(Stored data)
+-------+
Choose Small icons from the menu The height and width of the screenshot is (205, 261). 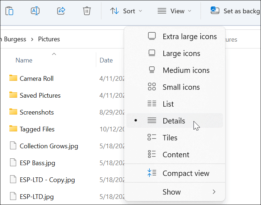(x=181, y=87)
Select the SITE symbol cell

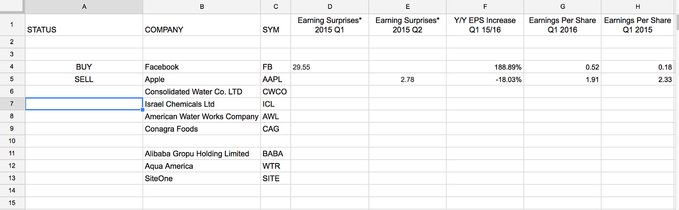(x=275, y=178)
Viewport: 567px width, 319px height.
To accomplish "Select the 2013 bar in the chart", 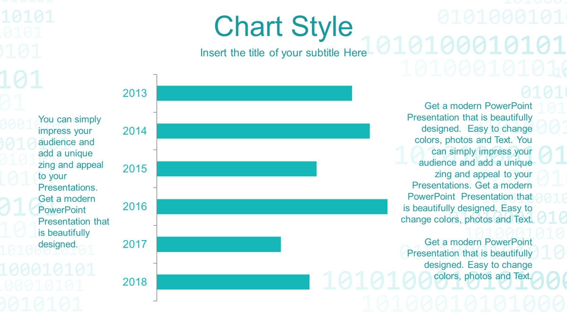I will pos(254,93).
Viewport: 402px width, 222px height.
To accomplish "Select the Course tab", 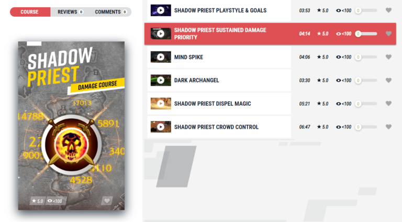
+-------+
Repeat exactly the lines in the entries from the one containing "Viewport: 402px width, 222px height." to the final line, inclusive, and nothing beyond them; skip pictures.

Task answer ▸
Viewport: 402px width, 222px height.
To accomplish "Select the Course tab", 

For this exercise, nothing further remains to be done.